The input file contains 3 lines of text.
Python:
from pyspark import SparkContext, SQLContext
from pyspark.sql.types import *
def createTuple(record): # used with map()
global map_acc
map_acc += 1
return (record[0], record[1].strip())
sc = SparkContext(appName='Spark test app') # appName is shown in the YARN UI
sqlContext = SQLContext(sc)
map_acc = sc.accumulator(0)
lines = sc.textFile("examples/src/main/resources/people.txt")
people_rdd = lines.map(lambda l: l.split(",")).map(createTuple) #.cache()
fieldNames = 'name age'
fields = [StructField(field_name, StringType(), True) for field_name in fieldNames.split()]
schema = StructType(fields)
df = sqlContext.createDataFrame(people_rdd, schema)
print 'record count DF:', df.count()
print 'map_acc:', map_acc.value
#people_rdd.unpersist()
$ spark-submit --master local[1] test.py 2> err
record count DF: 3
map_acc: 6 ##### why 6 instead of 3??
Scala:
import org.apache.spark._
import org.apache.spark.sql.Row;
import org.apache.spark.sql.types.{StructType,StructField,StringType};
object SimpleApp {
def main(args: Array[String]) {
def createTuple(record:Array[String], map_acc: Accumulator[Int]) = { // used with map()
map_acc += 1
Row(record(0), record(1).trim)
}
val conf = new SparkConf().setAppName("Scala Test App")
val sc = new SparkContext(conf)
val sqlContext = new org.apache.spark.sql.SQLContext(sc)
val map_acc = sc.accumulator(0)
val lines = sc.textFile("examples/src/main/resources/people.txt")
val people_rdd = lines.map(_.split(",")).map(createTuple(_, map_acc))
val fieldNames = "name age"
val schema = StructType(
fieldNames.split(" ").map(fieldName => StructField(fieldName, StringType, true)))
val df = sqlContext.createDataFrame(people_rdd, schema)
println("record count DF: " + df.count)
println("map_acc: " + map_acc.value)
}
}
$ spark-submit ---class SimpleApp --master local[1] test.jar 2> err
record count DF: 3
map_acc: 3
If I remove the comments from the Python program and cache the RDD, then the input files are not read twice. However, I don't think I should have to cache the RDD, right?
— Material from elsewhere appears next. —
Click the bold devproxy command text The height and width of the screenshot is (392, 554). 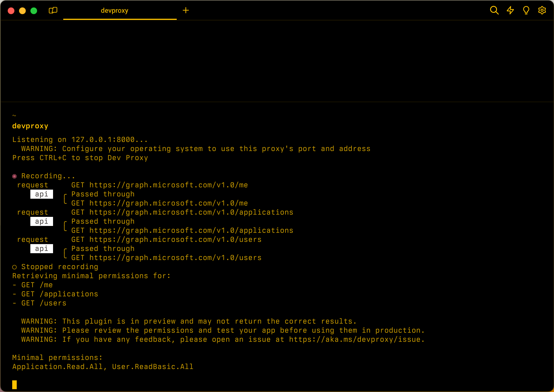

In the Scala version I don't need to cache the RDD.
people_rdd = lines.map(lambda l: l.split(",")).map(createTuple).cache()
...
people_rdd.unpersist()
$ spark-submit --master local[1] test.py 2> err
record count DF: 3
map_acc: 3
$ hdfs dfs -cat examples/src/main/resources/people.txt
Michael, 29
Andy, 30
Justin, 19
It happens because in 1.5 createDataFrame eagerly validates provided schema on a few elements:
elif isinstance(schema, StructType):
# take the first few rows to verify schema
rows = rdd.take(10)
for row in rows:
_verify_type(row, schema)
In contrast current versions validate schema for all elements but it is done lazily and you wouldn't see the same behavior. For example this would fail instantaneously in 1.5:
from pyspark.sql.types import *
rdd = sc.parallelize([("foo", )])
schema = StructType([StructField("foo", IntegerType(), False)])
sqlContext.createDataFrame(rdd, schema)
but 2.0 equivalent would fail when you try to evaluate DataFrame.
In general you shouldn't expect that Python and Scala code will behave the same way unless you strictly limit yourself to interactions with SQL API. PySpark:
Implements almost all RDD methods natively so the same chain of transformations can result in a different DAG.
Interactions with Java API may require an eager evaluation to provide type information for Java classes.